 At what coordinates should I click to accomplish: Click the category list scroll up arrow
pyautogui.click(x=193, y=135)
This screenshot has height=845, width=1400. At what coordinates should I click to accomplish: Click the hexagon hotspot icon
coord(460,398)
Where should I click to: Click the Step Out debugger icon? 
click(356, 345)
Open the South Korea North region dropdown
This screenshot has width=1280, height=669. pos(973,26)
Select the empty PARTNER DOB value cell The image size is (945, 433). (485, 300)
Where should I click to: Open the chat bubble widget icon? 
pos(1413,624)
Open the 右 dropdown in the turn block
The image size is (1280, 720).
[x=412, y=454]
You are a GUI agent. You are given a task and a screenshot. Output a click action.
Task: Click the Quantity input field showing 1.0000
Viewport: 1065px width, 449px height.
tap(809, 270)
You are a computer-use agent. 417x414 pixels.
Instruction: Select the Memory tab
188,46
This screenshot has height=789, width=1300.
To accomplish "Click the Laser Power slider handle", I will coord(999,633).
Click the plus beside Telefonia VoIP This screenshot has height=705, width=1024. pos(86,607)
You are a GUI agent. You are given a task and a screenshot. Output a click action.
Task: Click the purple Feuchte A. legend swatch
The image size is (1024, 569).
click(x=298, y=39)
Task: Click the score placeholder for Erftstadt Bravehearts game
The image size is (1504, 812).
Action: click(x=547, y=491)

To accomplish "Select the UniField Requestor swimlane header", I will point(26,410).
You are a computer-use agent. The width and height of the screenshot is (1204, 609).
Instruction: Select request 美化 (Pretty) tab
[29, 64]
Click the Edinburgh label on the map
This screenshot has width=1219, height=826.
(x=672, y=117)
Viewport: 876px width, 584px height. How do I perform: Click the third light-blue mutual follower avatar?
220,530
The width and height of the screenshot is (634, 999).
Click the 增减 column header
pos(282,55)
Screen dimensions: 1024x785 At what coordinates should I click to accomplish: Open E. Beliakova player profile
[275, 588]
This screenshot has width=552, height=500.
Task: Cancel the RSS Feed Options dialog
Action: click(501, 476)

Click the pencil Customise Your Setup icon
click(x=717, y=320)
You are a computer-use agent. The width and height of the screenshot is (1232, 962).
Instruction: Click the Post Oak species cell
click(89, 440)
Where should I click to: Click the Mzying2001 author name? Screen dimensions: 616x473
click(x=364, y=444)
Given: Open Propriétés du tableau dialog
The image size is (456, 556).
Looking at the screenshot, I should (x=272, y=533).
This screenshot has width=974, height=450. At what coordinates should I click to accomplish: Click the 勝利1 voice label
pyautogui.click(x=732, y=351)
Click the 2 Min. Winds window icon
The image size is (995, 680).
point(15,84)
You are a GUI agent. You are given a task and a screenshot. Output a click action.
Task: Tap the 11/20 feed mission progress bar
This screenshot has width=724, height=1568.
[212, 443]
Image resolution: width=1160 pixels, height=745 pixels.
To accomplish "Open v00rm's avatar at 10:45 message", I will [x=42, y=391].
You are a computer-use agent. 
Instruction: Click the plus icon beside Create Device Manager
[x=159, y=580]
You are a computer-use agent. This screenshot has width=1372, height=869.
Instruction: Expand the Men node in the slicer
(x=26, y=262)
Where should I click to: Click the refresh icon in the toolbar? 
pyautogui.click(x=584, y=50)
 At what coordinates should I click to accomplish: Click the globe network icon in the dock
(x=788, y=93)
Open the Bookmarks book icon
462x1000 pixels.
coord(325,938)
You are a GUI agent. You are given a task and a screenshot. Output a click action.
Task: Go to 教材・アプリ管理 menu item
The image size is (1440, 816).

++++++++++

TASK STATEMENT: Each line, from the one that holds "Image resolution: width=1160" through the last line of the entries, must be repeated exactly. Leave out everything else.

RESULT OF THIS TASK:
Image resolution: width=1160 pixels, height=745 pixels.
To accomplish "Open v00rm's avatar at 10:45 message", I will [x=42, y=391].
You are a computer-use agent. 
Instruction: Click the plus icon beside Create Device Manager
[x=159, y=580]
You are a computer-use agent. This screenshot has width=1372, height=869.
Instruction: Expand the Men node in the slicer
(x=26, y=262)
Where should I click to: Click the refresh icon in the toolbar? 
pyautogui.click(x=584, y=50)
 At what coordinates should I click to accomplish: Click the globe network icon in the dock
(x=788, y=93)
Open the Bookmarks book icon
462x1000 pixels.
coord(325,938)
You are a GUI agent. You are given a task and a screenshot. Output a click action.
Task: Go to 教材・アプリ管理 menu item
The image size is (1440, 816).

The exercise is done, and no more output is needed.